■ GIVEN TEXT:
·····
London’s prime sales market is set to underperform compared with 2021 but is still looking to be better than the pre-pandemic three-year average, analysis suggests.
Research by property analyst LonRes shows prime London market activity in March 2022 was lower on all measures compared with last year, but it warns that this is distorted by the pandemic and stamp duty holiday.
New instructions were down 12.2% annually in March 2022 while properties under offer were 11.3% lower and transactions have fallen 34.5%.
While these figures may suggest a weakening market, LonRes says, the underlying trends are more reassuring.
It found that the number of transactions has continued at levels that are 21% higher than those recorded in the three years prior to the pandemic.
The number of homes put under offer in the first quarter of 2022 was just 2.5% lower than the same period last year.
Additionally, this figure was 41% higher than the average recorded in the three years leading up to the pandemic.
LonRes also predicts that the higher end of the prime London market is set to outperform.
Transactions at the top-end of the market, for £5m plus properties, were 14% higher than last year during the first quarter of 2022 and double the number recorded in 2019.
Meanwhile, transactions for properties priced at £2m to £5m were similar to last year and 90% higher than 2019 levels.
However, the number of transactions for properties priced at £1m to £2m were just 48% higher than 2019 levels and 14% below last year’s levels.
Anthony Payne, managing director of LonRes, says: “As we enter spring, the prime London market is looking strong.
“While a lack of stock continues to be a problem, it seems buyers are buying. Properties going under offer – a lead indicator of the health of the market – are now 41% higher than the average recorded in the three years leading up to the pandemic – arguably a more normal period than the stamp duty driven one of the last two years.
“It’s the top-end of the market that continues to outperform. Properties priced at over £5m are particularly in demand, undoubtedly helped by the continued low cost of borrowing – even taking into account recent and predicted interest rate rises.”
“Anecdotally we’re hearing that buyers – predominantly domestic rather than international – are returning to London’s prime areas.”
·····
■ EXTRACTED INFORMATION:
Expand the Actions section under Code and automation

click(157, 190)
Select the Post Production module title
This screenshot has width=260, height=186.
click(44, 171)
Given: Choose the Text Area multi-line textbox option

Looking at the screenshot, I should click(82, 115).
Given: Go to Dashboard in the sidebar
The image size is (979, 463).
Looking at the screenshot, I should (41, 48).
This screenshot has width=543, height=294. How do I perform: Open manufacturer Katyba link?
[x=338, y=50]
·····
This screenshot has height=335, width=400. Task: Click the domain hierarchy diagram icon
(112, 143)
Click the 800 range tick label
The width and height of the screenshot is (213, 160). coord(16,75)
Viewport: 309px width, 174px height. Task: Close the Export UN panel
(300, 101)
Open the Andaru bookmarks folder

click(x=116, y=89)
·····
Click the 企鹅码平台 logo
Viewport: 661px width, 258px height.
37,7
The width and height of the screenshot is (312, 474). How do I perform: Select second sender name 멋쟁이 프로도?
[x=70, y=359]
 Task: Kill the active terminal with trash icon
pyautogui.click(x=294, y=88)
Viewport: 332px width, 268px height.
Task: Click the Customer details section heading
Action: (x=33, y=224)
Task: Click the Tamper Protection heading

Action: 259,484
·····
■ REQUIRED WORK:
Output the part of the London prime property market text starting at "Transactions at the" and ending at "last year’s levels.", word for word.

■ SOLUTION TO THE EXERCISE:
Transactions at the top-end of the market, for £5m plus properties, were 14% higher than last year during the first quarter of 2022 and double the number recorded in 2019.
Meanwhile, transactions for properties priced at £2m to £5m were similar to last year and 90% higher than 2019 levels.
However, the number of transactions for properties priced at £1m to £2m were just 48% higher than 2019 levels and 14% below last year’s levels.